The combination of tissue and macro vascular contributions could be done in terms of the concentrations of contrast in the voxel. However, since in DSC it is the T2* effect of the concentration that is measured, the summation might be better done with the signals once their effect on T2* has been accounted for. FABBER_DSC offers the option to do either, there is currently no clear evidence as to which is most physically accurate and it is likely that both are an incomplete representation of the reality, see Chappell et al [3].

The CPI model [4]

The CPI model (Control Point Interpolation) is an alternative model for the residue function \(R(t)\). Rather than base this function on physical assumptions, the CPI model simply defines a finite number of ‘control points’ \(C_n\) whose residue function values \(R(C_n)\) are allowed to vary as model parameters. The full residue function is determined by fitting a natural spline curve to these points with the constraint that \(R(0)\) = 1 (no loss of contrast agent at time zero). In addition we expect \(R(t)\) to be a decreasing function, hence the \(C_n\) are modelled by multiplicative factors each in the range \([0, 1]\) with \(R(C_{n+1}) = P_{n+1}R(C_n)\).

The CPI method allows great flexibility in the shape of the \(R(t)\) however this is at the cost of larger numbers of model parameters.

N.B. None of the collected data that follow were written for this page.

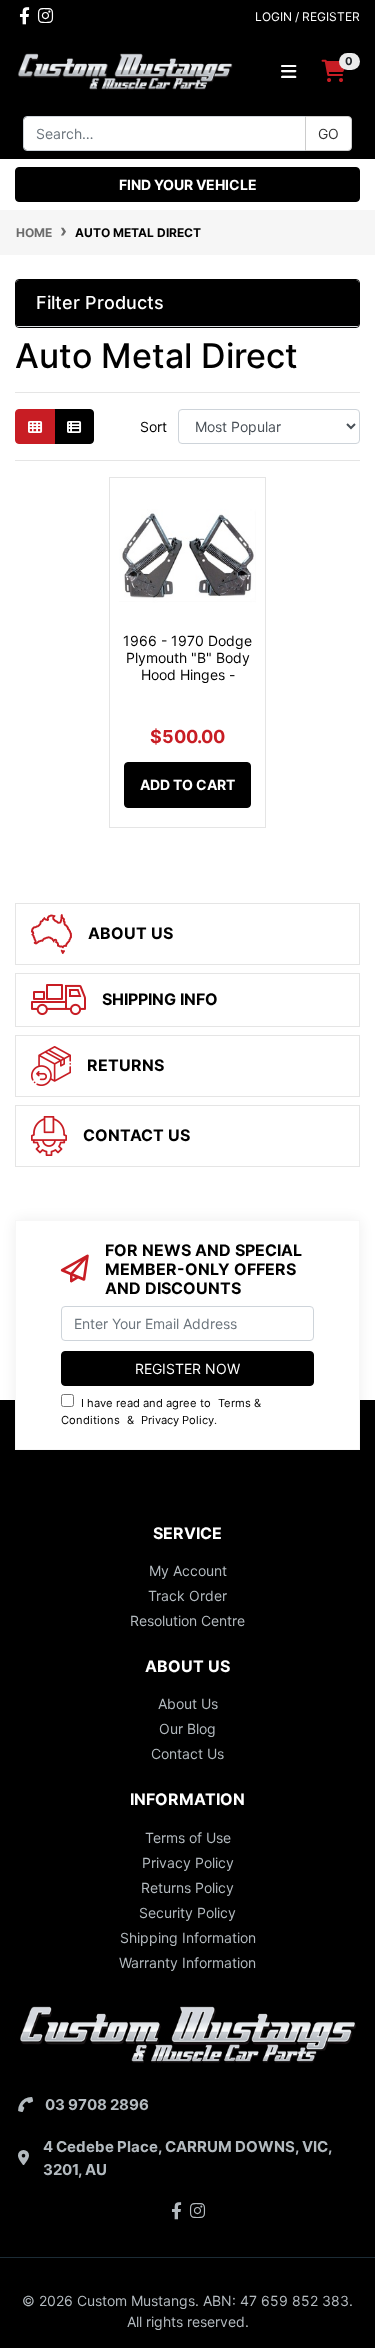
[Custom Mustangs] (125, 69)
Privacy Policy (177, 1420)
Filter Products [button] (100, 302)
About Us (188, 1703)
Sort (153, 426)
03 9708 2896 (97, 2104)
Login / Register (307, 16)
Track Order (187, 1595)
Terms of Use (188, 1837)
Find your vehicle (188, 184)
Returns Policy (187, 1887)
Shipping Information (188, 1937)
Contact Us (187, 1753)
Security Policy (187, 1912)
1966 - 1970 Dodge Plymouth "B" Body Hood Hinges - (187, 657)
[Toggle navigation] (288, 71)
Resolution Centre (187, 1620)
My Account (188, 1570)
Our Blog (187, 1728)
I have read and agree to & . (161, 1411)
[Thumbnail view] (35, 426)
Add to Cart (187, 784)
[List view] (74, 426)
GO (328, 133)
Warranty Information (187, 1962)
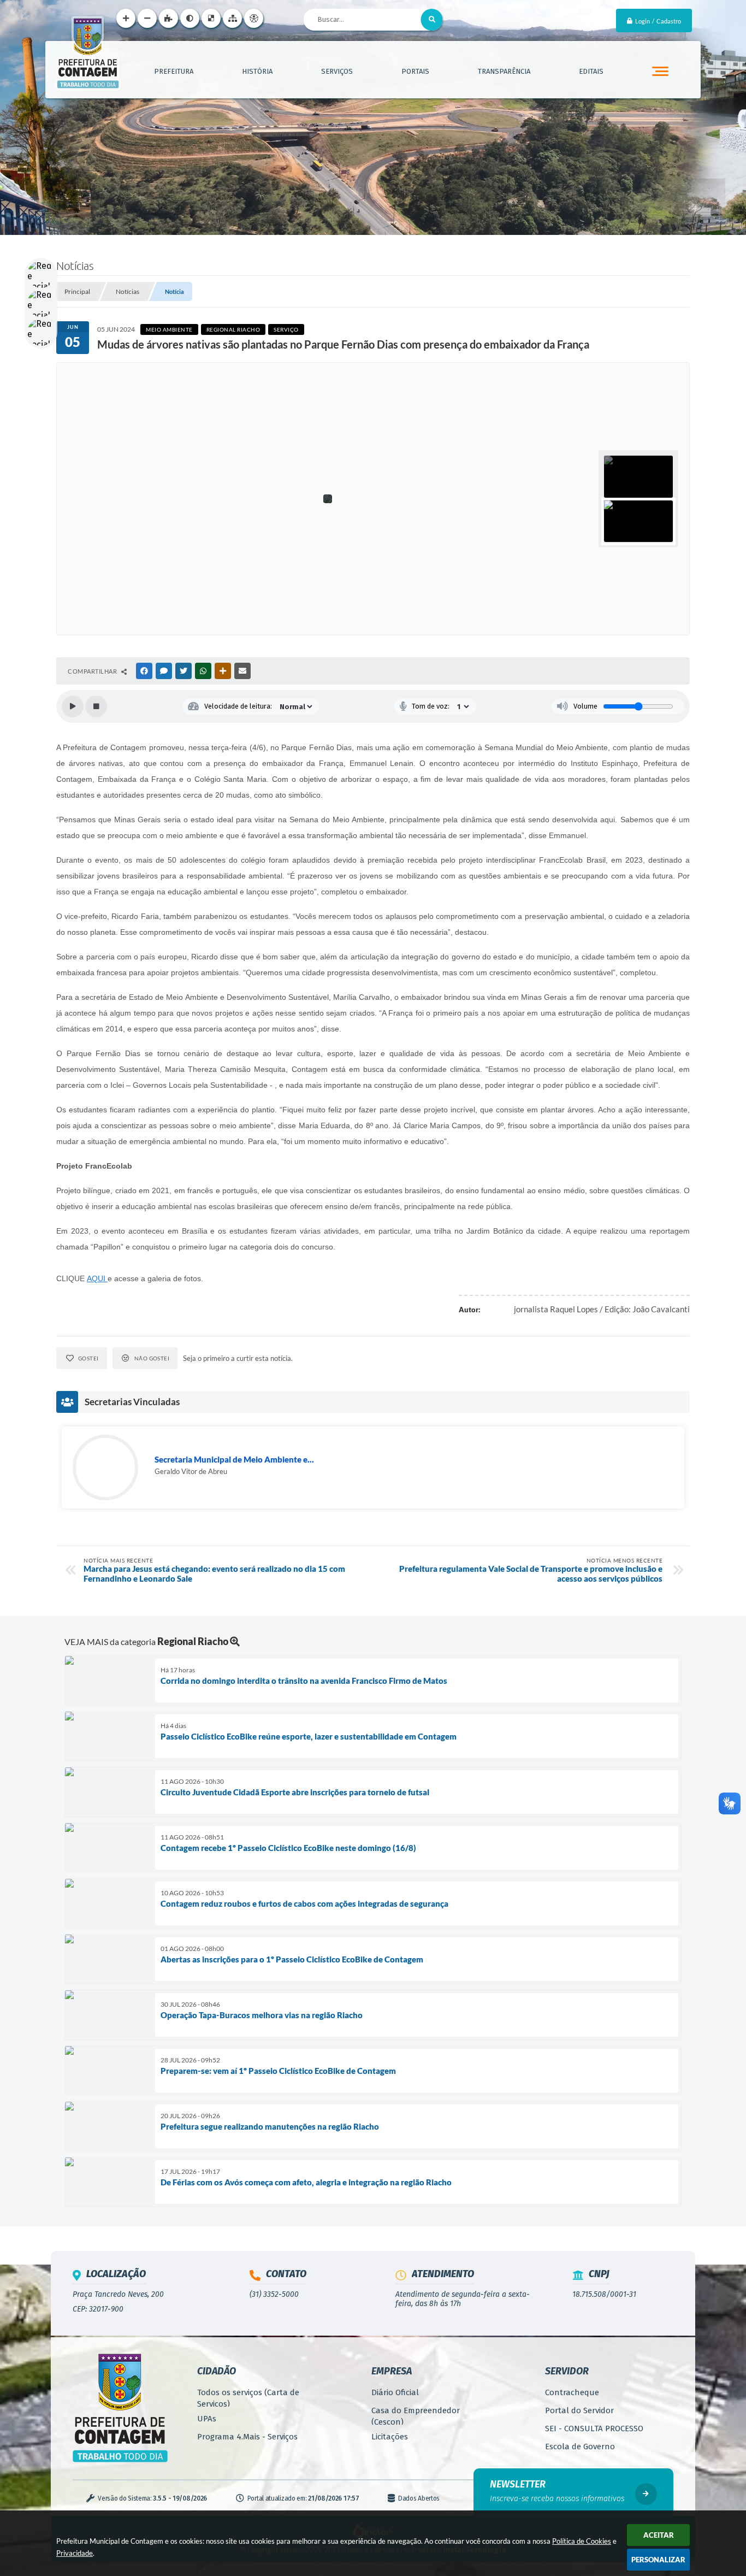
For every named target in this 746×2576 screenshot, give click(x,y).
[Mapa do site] (232, 18)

[1]Ostergaard L, Chesler D, Weisskoff R, Sorensen A, Rosen B. Modeling Cerebral Blood Flow and Flow Heterogeneity From Magnetic Resonance Residue Data. J Cereb Blood Flow Metab 1999;19:690–699.
[2]Mouridsen K, Friston K, Hjort N, Gyldensted L, Østergaard L, Kiebel S. Bayesian estimation of cerebral perfusion using a physiological model of microvasculature. NeuroImage 2006;33:570–579. doi: 10.1016/j.neuroimage.2006.06.015
[3]Chappell, M.A., Mehndiratta, A., Calamante F., “Correcting for large vessel contamination in DSC perfusion MRI by extension to a physiological model of the vasculature”, e-print ahead of publication. doi: 10.1002/mrm.25390
[4]Mehndiratta A, MacIntosh BJ, Crane DE, Payne SJ, Chappell MA. A control point interpolation method for the non-parametric quantification of cerebral haemodynamics from dynamic susceptibility contrast MRI. NeuroImage 2013;64:560–570. doi: 10.1016/j.neuroimage.2012.08.083.